Well we were all kids at one point in our lives and i bet we all did something not very intelligent. or we broke something because we were not very cautious.


----------



## dylpickleeeeeee (Jun 6, 2013)

bigHUN said:


> I had 2 surelocs, both elevation blocks got loose after a good load of shooting with compound.
> than switched to Shibuya Ultima, two CP's hold well for many years lot of shooting and now the CPX is the latest and greatest.
> I like the Shibuya design over others way better, easier to adjust/tighten, since new CPX only once I turned the screws for wedges maybe 10% of the full turn and more than 30k shots with it.....

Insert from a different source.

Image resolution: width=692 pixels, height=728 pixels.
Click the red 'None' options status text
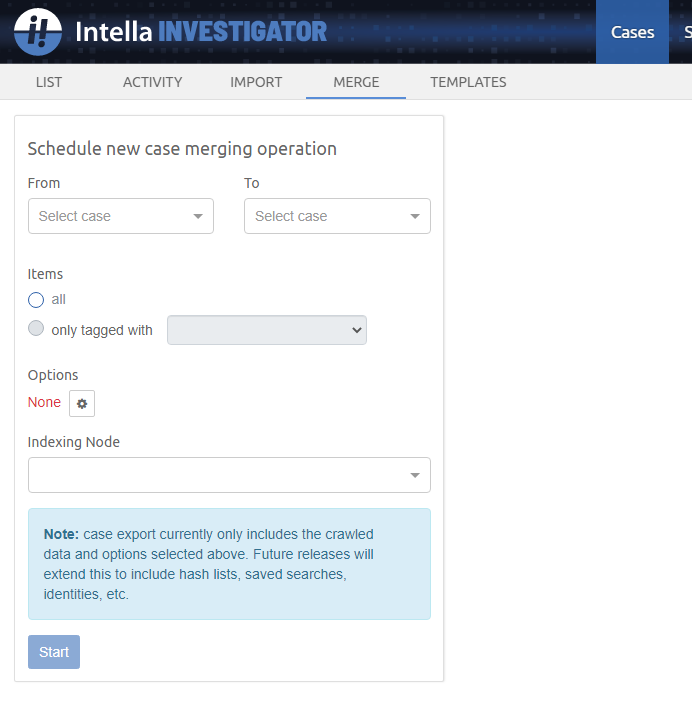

So are the cpx the same as the ultima rc besides the sight block being a bit more bulky to support the scope? when the sure locs loosened up could you not just tighten it up? I have never held a sure loc sight in my hand but in pictures the sure loc quest x looks so much more bulky and sturdy than the shibuya ultima i have. so why do you think sure locs dont hold up as well? what design brings the sure locs down?


----------



## arrowyn (Jul 4, 2013)

dylpickleeeeeee said:


> Wow thats sounds real promising! sure locs just look a bit more sturdy in the aspect that is it is steel/aluminum or whatever it is. though so far im really happy with my shibuya ultima sight. But online people say that they will rattle more than the shibuyas. oh also another question does, does any of your bolts that hold the extention to the mounting block thing on your riser ever come loose? i have noticed my bolt comes loose quite a lot. so how tight should i make it? as tight as it can go?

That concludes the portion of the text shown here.